# DP Memory Issues, Anyone Else?



## randomguylol (Jan 7, 2014)

My memory is so bad i swear. Like i never started feeling like this untill and after i started smoking marijuana and having bad trips and panic attacks from it. Does anyone else have memory this bad and is it forsure DP? Like sometimes i can barely remember this morning or yesterday, let alone what i've done the past week. It's scary, it's crossed my mind that maybe i possible have a brain tumor or hell, alzheimers? I dunno,

Anyone else like this?
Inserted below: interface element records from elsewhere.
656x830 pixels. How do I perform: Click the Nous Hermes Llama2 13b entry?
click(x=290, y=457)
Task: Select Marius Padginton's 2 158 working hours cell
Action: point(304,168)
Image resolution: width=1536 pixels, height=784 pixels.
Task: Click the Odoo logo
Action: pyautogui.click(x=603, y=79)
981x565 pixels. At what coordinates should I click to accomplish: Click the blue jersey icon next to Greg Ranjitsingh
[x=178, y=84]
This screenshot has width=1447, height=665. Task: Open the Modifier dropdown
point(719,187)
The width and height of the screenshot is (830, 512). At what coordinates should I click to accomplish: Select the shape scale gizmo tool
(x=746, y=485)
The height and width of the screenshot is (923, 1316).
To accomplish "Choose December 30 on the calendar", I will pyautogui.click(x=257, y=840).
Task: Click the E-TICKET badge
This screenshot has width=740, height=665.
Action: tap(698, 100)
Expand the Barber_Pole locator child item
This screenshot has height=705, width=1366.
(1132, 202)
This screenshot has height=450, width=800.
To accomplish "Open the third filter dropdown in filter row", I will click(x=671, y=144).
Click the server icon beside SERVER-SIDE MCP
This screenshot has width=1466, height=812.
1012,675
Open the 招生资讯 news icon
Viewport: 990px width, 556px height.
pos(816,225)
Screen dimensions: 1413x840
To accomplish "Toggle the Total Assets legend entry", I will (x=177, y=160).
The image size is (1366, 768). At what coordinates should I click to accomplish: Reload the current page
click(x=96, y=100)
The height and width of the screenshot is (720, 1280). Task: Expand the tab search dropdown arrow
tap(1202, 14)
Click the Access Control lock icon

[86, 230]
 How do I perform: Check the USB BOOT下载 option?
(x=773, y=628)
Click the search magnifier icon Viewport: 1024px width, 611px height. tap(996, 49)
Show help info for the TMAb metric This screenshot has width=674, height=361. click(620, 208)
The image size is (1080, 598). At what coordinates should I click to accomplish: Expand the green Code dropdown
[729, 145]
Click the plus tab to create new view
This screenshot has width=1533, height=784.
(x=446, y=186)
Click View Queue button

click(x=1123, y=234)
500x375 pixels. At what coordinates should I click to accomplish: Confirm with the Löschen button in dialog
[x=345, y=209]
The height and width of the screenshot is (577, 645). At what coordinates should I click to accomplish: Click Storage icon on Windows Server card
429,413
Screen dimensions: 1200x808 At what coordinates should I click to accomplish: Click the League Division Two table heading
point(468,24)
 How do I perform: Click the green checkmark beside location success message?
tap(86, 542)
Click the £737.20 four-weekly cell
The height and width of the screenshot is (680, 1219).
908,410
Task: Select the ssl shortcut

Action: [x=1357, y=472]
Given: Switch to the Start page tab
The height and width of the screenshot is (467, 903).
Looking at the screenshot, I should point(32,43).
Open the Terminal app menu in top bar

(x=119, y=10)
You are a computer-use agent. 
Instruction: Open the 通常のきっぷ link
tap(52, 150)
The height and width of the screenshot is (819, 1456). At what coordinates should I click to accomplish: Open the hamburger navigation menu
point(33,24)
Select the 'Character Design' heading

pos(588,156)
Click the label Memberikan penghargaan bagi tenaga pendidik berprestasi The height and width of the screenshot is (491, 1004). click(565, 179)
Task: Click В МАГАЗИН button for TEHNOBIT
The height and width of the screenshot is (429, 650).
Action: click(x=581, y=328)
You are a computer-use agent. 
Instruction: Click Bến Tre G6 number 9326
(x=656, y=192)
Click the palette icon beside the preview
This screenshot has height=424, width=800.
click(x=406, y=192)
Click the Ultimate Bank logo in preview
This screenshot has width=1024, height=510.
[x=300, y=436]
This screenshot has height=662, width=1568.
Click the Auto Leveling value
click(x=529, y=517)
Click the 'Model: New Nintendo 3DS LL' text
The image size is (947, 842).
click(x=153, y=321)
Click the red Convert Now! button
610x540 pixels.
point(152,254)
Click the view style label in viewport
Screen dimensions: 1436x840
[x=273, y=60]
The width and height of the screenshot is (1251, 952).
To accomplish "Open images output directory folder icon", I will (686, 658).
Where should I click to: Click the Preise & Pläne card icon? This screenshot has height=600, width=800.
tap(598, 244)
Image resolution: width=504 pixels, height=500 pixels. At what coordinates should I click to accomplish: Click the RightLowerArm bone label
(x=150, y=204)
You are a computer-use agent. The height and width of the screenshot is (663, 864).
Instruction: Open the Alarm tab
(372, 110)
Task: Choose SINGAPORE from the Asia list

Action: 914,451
Alls i ever focus on is this and worrying that it's something else besides DP, maybe that's it but idk.


----------



## Jurgen (Aug 3, 2013)

Look up dissociative amnesia


----------



## missjess (Jun 1, 2012)

Yep


----------



## Linguos (Jan 12, 2012)

I've had DP for years, and I'm a bit of a study-a-holic, and for a long time, at least the entire first year I could barely read, I remember the first few months I couldn't even really remember a single sentence I'd just read.

Sometimes I like to wonder if learning to concentrate enough through the DP means that when DP is gone we will have better concentration and memory retention skills, since, at least in my case, I'd never had to try so hard to do simple things or to study previously.


----------



## Aerose91 (Jun 11, 2013)

Since the instant DP hit my menory has been horrid. By the end of the day what i did that morning feels like a distant childhood memory and all days prior to that are just blank.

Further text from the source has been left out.